Lo anterior es una estimación de BBVA Research, brazo de estudios económicos del banco, que aclara que si bien no hay una definición fija para los pagos instantáneos (también conocidos como rápidos o en tiempo real), normalmente se explica como una transacción en la que el destinatario dispone de los fondos casi de inmediato (normalmente menos de 30 segundos) y con un servicio de 24 horas al día, siete días a la semana y 365 días al año.

“Aunque los sistemas de pago minorista entre cuentas que ofrecen este nivel de funcionalidad no son nuevos, hace poco tiempo que su empleo se ha generalizado. Normalmente tratan de mejorar los sistemas de pago bancarios existentes que a menudo sólo ofrecen servicios durante los días laborables, tienen retrasos en la ejecución y una capacidad limitada para superponer servicios adicionales”, refiere el documento.

BBVA destaca que los sistemas de pago instantáneos se han ido desplegando poco a poco en todo el mundo.

“Su mayor disponibilidad, unida a los cambios tecnológicos y normativos, podría dar lugar a nuevos modelos de negocio que aprovechen estas vías para el comercio electrónico, los pagos P2P (persona a persona) y otros servicios de valor añadido para consumidores y empresas, lo que daría lugar a un rápido crecimiento de su uso en los próximos años”, señala.

Menciona que la demanda de pagos más rápidos P2P y de persona a empresa se ha satisfecho en parte mediante otros sistemas, incluidas las redes de tarjetas, las carteras digitales como PayPal y otras formas de pago. No obstante, precisa, éstos pueden plantear inconvenientes, incluidos costos más altos e incertidumbre en la liquidación, especialmente para los comerciantes y las bases de usuarios más pequeñas.

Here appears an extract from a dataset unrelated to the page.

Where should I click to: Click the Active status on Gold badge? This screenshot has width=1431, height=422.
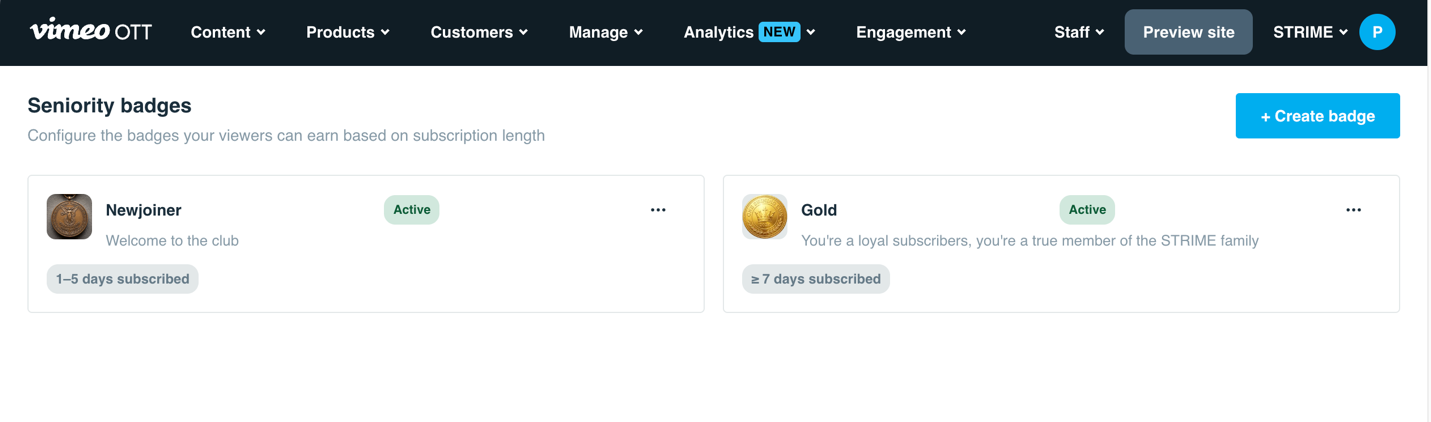[1087, 210]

BBVA destaca que en los últimos 10 años el efecto combinado de la renovación de la infraestructura existente y el reconocimiento de la necesidad de satisfacer la demanda de los clientes por servicios siempre disponibles y más rápidos ha impulsado el desarrollo de nuevos sistemas de pago instantáneo de banco a banco.

“Los sistemas de pagos instantáneos están actualmente disponibles en casi todos los países de la OCDE”.